I
De onde veio a elite
senhorial brasileira? De Portugal, claro. Mas não de Lisboa. Veio, isso sim, em
grande parte, do Norte de Portugal e das ilhas açorianas. Na maioria, os
fundadores das famílias que constituíram a aristocracia rural, da qual
resultaram alguns influentes políticos que ainda hoje se destacam no cenário
nacional, chegaram aqui com uma mão na frente e outra atrás, em busca da
chamada “árvore das patacas”. À custa de muito esforço, obtiveram sesmarias,
escravizaram indígenas e tornaram-se latifundiários, escravocratas e
capitalistas, ou seja, “homens bons” no século XVIII. Quase todos seriam
pessoas de escassas letras.
Quem duvida que procure ler o
Dicionário Histórico do Vale do Paraíba
Fluminense, publicado pelo Instituto Histórico e Geográfico de Vassouras
(IHGV) e pela Prefeitura Municipal de Vassouras, com o apoio da Nova Imprensa
Oficial do Estado do Rio de Janeiro, organizado pelas historiadoras Irenilda
R.B.R.M. Cavalcanti, Neusa Fernandes e Roselene de Cássia Coelho Martins com a
colaboração de mais 21 pesquisadores, entre os quais se destacam Antonio
Henrique Cunha Bueno e Carlos Eduardo Barata, autores do Dicionário das famílias brasileiras (São Paulo, Editora
Ibero-Americana, 1999).
Quem tiver a sorte de colocar
as mãos neste livro vai conhecer um trabalho pioneiro sobre seis municípios
fluminenses – Vassouras, Barra do Piraí, Campos dos Goitacazes, Barra Mansa,
Resende e Volta Redonda –, que recupera a história de 45 famílias tradicionais,
além de reunir informações sobre instituições culturais, políticas,
educacionais e religiosas.

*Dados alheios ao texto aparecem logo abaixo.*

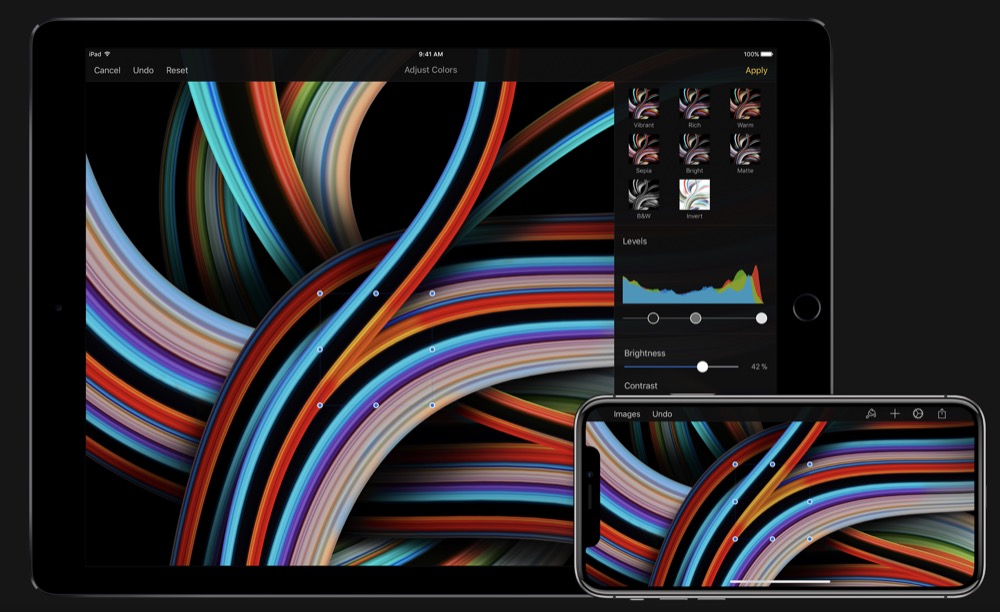Apply the Invert preset
Viewport: 1000px width, 612px height.
tap(694, 194)
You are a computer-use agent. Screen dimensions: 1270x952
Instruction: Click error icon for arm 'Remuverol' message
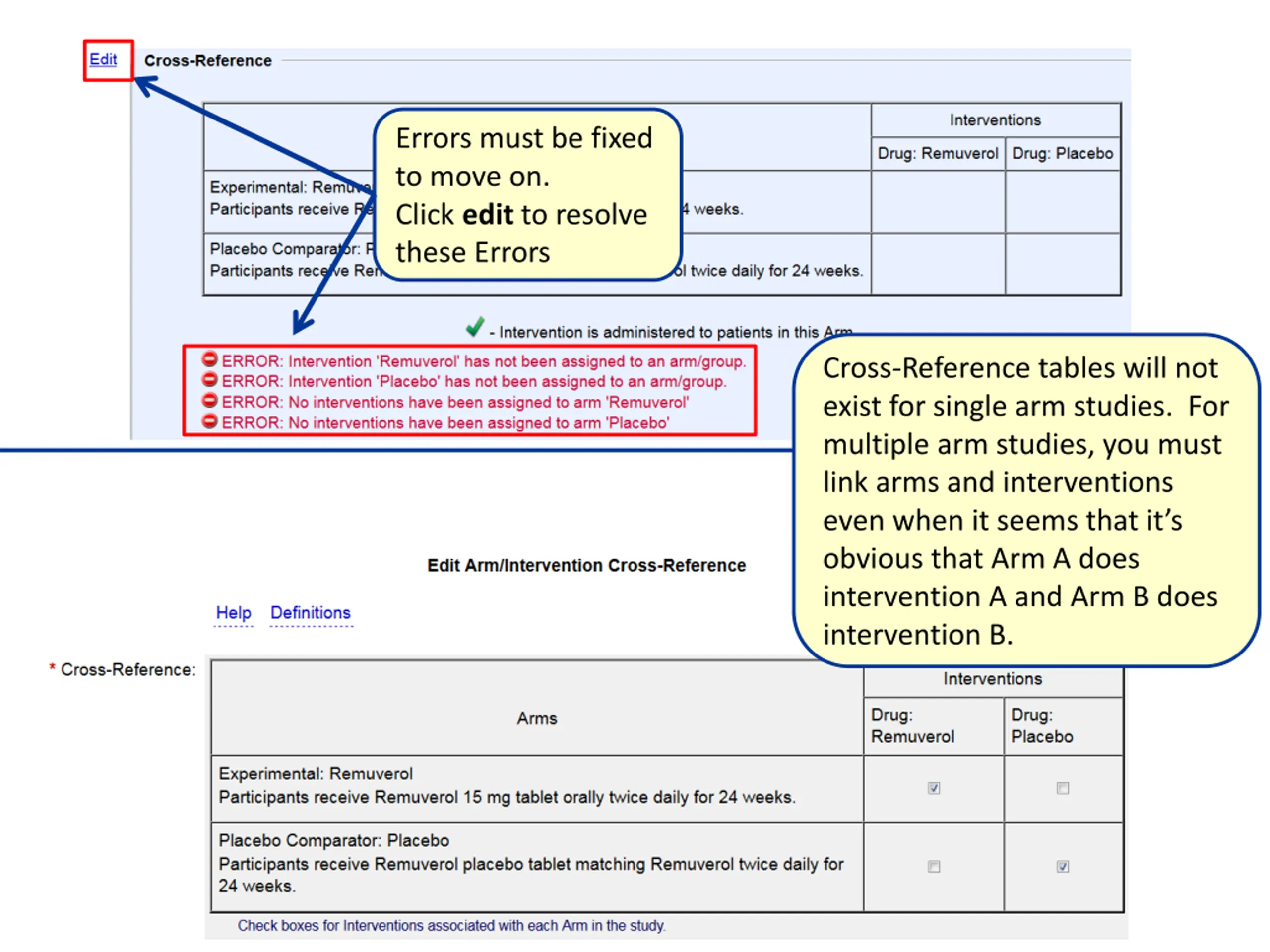[x=209, y=400]
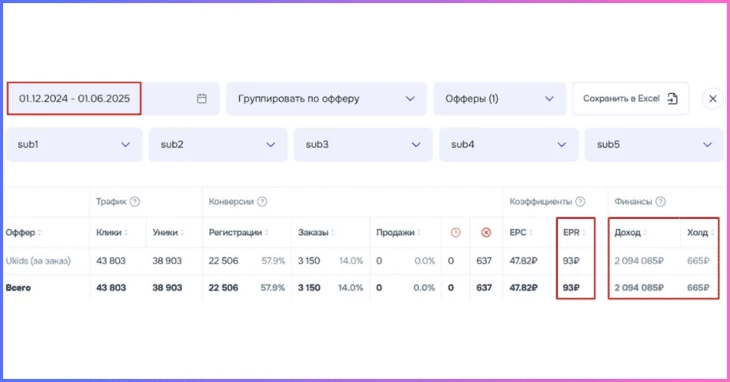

Constitui ainda importante conjunto patrimonial e
histórico da época áurea do café que, no século XIX, marcou os destinos do Vale
do Paraíba Fluminense.
Uma importante família foi a
Andrade, que teve início na região com a chegada em 1751 de Cristóvão Rodrigues
de Andrade, natural do lugar de Nogueira da Costa na freguesia de São Pedro,
bispado do Viseu, que fica no encaixe entre o Centro e o Norte de Portugal.
Outra foi a Antunes Moreira, cujo patriarca no Brasil foi Manuel Antunes
Aldeia, natural da Aldeia da Ponte, termo da Vila dos Alfaiates, na Guarda.
II
Uma família que não se
destacou por sua riqueza, mas que ficou bastante conhecida no Brasil foi aquela
iniciada por João Augusto Soares Brandão (1844-1921), nascido no povoado de
Lomba da Maia, na ilha de São Miguel, nos Açores, aliás, a mesma terra do avô
materno deste resenhista, cujo pai era natural do lugar de Peias, freguesia
(hoje vila) de Carvalhosa, no concelho de Paços de Ferreira, Norte de Portugal.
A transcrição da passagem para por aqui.